§ **Stated task**:
Copy the entries below word for word, starting at the line that contains "Task: Select the green 模数转换 block" and ending at the line that contains "should pyautogui.click(x=359, y=92).", with both of those lines included.

§ **Provided data**:

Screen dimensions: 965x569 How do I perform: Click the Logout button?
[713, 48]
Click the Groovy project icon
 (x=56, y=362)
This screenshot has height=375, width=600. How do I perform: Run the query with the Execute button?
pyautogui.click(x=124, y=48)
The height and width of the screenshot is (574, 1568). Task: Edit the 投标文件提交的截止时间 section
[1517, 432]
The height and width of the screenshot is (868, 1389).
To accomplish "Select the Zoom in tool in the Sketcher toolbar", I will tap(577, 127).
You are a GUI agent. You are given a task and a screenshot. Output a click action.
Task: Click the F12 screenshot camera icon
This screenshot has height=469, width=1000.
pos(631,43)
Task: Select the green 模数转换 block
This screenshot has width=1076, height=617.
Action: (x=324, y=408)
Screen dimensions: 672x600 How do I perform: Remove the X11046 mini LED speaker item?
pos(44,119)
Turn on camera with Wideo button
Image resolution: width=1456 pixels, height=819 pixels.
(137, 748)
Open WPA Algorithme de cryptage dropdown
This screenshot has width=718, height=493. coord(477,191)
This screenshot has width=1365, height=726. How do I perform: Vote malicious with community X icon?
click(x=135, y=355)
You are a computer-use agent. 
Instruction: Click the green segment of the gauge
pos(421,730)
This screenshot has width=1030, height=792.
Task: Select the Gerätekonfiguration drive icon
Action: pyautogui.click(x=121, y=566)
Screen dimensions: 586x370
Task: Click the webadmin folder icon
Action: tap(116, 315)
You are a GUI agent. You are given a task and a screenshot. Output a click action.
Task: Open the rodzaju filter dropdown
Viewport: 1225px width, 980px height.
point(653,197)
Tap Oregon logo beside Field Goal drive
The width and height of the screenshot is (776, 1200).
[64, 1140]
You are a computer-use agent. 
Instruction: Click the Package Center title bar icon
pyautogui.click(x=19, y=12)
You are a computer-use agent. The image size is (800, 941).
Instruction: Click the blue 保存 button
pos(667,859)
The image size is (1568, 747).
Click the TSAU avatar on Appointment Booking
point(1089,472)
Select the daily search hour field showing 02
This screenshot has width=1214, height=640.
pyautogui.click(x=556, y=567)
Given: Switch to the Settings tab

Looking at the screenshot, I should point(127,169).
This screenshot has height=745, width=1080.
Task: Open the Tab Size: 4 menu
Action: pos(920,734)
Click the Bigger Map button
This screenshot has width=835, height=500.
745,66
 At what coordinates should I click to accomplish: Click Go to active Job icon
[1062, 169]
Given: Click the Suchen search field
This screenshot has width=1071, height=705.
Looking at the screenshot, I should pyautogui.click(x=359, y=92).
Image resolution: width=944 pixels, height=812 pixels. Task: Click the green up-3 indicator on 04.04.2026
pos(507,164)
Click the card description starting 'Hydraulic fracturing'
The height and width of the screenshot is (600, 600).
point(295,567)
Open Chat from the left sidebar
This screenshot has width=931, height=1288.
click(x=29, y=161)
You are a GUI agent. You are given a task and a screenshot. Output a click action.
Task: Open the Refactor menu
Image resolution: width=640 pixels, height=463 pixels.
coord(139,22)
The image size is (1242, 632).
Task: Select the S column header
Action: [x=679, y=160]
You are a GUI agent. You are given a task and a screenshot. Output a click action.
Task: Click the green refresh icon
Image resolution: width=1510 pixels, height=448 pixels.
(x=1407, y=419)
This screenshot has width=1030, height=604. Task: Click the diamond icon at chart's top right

§ **Written solution**:
Task: Select the green 模数转换 block
This screenshot has width=1076, height=617.
Action: (x=324, y=408)
Screen dimensions: 672x600 How do I perform: Remove the X11046 mini LED speaker item?
pos(44,119)
Turn on camera with Wideo button
Image resolution: width=1456 pixels, height=819 pixels.
(137, 748)
Open WPA Algorithme de cryptage dropdown
This screenshot has width=718, height=493. coord(477,191)
This screenshot has width=1365, height=726. How do I perform: Vote malicious with community X icon?
click(x=135, y=355)
You are a computer-use agent. 
Instruction: Click the green segment of the gauge
pos(421,730)
This screenshot has width=1030, height=792.
Task: Select the Gerätekonfiguration drive icon
Action: pyautogui.click(x=121, y=566)
Screen dimensions: 586x370
Task: Click the webadmin folder icon
Action: tap(116, 315)
You are a GUI agent. You are given a task and a screenshot. Output a click action.
Task: Open the rodzaju filter dropdown
Viewport: 1225px width, 980px height.
point(653,197)
Tap Oregon logo beside Field Goal drive
The width and height of the screenshot is (776, 1200).
[64, 1140]
You are a computer-use agent. 
Instruction: Click the Package Center title bar icon
pyautogui.click(x=19, y=12)
You are a computer-use agent. The image size is (800, 941).
Instruction: Click the blue 保存 button
pos(667,859)
The image size is (1568, 747).
Click the TSAU avatar on Appointment Booking
point(1089,472)
Select the daily search hour field showing 02
This screenshot has width=1214, height=640.
pyautogui.click(x=556, y=567)
Given: Switch to the Settings tab

Looking at the screenshot, I should point(127,169).
This screenshot has height=745, width=1080.
Task: Open the Tab Size: 4 menu
Action: pos(920,734)
Click the Bigger Map button
This screenshot has width=835, height=500.
745,66
 At what coordinates should I click to accomplish: Click Go to active Job icon
[1062, 169]
Given: Click the Suchen search field
This screenshot has width=1071, height=705.
Looking at the screenshot, I should pyautogui.click(x=359, y=92).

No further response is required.